Exercise aim -> Gather every line from the records below that contains the word "envelope", and copy each line whole. Count a line only if its letters match that word in case.

-------- Stored data

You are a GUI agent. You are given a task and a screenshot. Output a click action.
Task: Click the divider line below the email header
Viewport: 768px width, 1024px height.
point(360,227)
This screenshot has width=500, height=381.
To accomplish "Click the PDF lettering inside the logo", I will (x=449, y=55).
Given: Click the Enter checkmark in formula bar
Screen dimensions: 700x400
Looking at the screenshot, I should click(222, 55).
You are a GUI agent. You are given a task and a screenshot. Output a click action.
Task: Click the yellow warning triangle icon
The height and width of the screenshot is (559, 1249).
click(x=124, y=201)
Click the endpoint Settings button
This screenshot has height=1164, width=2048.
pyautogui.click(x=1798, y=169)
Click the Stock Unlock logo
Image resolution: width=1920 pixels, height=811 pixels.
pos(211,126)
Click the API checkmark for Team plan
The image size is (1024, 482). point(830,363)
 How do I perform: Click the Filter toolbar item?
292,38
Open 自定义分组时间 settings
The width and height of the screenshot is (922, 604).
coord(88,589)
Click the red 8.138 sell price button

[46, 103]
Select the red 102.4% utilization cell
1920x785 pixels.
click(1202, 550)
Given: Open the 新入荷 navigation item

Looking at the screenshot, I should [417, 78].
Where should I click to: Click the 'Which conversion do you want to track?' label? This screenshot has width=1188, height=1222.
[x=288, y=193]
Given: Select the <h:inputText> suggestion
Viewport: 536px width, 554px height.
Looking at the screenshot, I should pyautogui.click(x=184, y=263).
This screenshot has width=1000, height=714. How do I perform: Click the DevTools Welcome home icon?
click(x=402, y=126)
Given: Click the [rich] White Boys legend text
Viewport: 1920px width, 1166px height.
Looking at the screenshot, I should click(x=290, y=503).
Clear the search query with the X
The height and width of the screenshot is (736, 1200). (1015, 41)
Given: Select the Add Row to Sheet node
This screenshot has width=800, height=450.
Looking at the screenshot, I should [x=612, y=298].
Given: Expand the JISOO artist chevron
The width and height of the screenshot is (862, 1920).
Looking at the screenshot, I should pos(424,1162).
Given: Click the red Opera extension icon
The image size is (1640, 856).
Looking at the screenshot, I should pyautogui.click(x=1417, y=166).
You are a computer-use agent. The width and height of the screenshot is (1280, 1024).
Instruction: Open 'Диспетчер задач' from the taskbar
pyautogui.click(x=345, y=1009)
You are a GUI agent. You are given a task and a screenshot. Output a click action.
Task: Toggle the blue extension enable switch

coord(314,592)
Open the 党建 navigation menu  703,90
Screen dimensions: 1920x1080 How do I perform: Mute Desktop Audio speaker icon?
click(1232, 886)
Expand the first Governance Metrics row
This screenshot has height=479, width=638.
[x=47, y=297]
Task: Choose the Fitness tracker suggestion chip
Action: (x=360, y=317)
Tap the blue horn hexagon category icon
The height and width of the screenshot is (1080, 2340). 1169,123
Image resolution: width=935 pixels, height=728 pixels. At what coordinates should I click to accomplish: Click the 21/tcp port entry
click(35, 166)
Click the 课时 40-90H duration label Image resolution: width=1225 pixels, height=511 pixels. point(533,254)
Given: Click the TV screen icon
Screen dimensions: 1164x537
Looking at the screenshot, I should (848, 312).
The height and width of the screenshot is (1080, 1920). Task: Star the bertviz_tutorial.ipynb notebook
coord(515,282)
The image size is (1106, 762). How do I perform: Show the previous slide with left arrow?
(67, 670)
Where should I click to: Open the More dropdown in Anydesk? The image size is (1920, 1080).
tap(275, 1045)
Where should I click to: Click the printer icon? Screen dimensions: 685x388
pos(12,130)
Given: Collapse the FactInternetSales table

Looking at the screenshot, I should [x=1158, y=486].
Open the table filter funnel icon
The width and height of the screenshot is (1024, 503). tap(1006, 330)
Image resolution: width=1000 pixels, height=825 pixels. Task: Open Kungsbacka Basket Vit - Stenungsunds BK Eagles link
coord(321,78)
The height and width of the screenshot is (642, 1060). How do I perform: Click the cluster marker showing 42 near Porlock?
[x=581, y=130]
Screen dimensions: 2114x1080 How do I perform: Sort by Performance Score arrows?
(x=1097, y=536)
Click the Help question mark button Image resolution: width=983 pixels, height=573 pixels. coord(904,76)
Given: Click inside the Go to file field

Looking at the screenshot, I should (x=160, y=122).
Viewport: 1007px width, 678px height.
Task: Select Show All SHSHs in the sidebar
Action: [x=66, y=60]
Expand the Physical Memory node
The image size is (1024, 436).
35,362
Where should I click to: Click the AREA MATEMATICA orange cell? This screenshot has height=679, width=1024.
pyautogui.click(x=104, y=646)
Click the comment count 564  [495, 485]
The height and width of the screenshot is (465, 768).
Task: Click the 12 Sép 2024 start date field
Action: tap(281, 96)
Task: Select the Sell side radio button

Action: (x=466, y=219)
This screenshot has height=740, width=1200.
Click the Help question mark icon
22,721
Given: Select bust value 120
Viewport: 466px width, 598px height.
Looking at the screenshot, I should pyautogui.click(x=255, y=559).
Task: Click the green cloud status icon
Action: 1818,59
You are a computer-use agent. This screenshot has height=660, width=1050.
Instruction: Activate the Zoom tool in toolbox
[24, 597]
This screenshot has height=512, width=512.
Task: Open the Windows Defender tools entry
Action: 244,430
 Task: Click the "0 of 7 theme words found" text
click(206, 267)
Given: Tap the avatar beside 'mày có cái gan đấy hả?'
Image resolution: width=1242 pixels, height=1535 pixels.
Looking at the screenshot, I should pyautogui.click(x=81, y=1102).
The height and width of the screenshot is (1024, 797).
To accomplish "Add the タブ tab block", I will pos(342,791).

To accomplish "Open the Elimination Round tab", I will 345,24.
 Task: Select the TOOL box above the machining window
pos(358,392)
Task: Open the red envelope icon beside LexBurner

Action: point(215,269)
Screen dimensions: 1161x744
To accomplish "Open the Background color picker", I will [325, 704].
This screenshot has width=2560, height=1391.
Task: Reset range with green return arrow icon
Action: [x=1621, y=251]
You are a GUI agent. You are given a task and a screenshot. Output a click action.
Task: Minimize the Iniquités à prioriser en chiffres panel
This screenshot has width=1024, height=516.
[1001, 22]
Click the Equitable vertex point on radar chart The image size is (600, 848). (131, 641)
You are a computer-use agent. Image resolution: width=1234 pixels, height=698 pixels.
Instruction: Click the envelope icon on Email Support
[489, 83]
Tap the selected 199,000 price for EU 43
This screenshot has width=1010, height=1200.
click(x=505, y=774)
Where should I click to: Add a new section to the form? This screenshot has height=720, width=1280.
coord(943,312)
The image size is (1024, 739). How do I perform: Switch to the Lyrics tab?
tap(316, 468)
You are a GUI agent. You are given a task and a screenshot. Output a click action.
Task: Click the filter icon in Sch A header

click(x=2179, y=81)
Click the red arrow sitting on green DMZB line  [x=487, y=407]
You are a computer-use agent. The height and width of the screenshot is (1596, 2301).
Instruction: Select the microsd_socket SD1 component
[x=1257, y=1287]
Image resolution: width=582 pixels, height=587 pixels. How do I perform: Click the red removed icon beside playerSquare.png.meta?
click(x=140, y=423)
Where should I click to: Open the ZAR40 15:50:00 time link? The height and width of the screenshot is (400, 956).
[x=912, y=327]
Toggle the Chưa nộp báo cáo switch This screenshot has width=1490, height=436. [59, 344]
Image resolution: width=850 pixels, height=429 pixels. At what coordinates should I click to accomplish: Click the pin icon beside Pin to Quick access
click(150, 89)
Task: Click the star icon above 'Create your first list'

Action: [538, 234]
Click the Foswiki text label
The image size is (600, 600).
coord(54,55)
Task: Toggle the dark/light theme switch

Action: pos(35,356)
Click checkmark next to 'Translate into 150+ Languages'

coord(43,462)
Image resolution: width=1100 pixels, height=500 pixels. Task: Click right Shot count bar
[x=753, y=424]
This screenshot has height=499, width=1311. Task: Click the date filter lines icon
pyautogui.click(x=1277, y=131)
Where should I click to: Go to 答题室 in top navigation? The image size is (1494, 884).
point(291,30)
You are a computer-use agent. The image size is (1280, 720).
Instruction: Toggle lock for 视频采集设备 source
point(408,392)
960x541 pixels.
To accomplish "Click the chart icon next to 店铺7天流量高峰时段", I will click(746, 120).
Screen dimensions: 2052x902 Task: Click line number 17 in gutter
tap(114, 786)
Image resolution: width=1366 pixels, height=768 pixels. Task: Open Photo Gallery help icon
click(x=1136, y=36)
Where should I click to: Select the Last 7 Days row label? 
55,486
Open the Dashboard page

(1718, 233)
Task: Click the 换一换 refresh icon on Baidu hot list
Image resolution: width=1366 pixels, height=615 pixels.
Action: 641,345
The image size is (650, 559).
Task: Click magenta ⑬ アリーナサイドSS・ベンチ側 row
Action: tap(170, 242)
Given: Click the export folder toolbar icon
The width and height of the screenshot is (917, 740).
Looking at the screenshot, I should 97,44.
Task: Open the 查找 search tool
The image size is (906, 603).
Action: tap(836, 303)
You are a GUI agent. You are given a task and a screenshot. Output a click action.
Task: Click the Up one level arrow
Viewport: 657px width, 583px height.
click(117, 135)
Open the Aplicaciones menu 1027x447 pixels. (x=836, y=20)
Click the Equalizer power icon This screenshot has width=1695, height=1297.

----------------

Complete output ->
Task: Open the red envelope icon beside LexBurner
Instruction: Click the envelope icon on Email Support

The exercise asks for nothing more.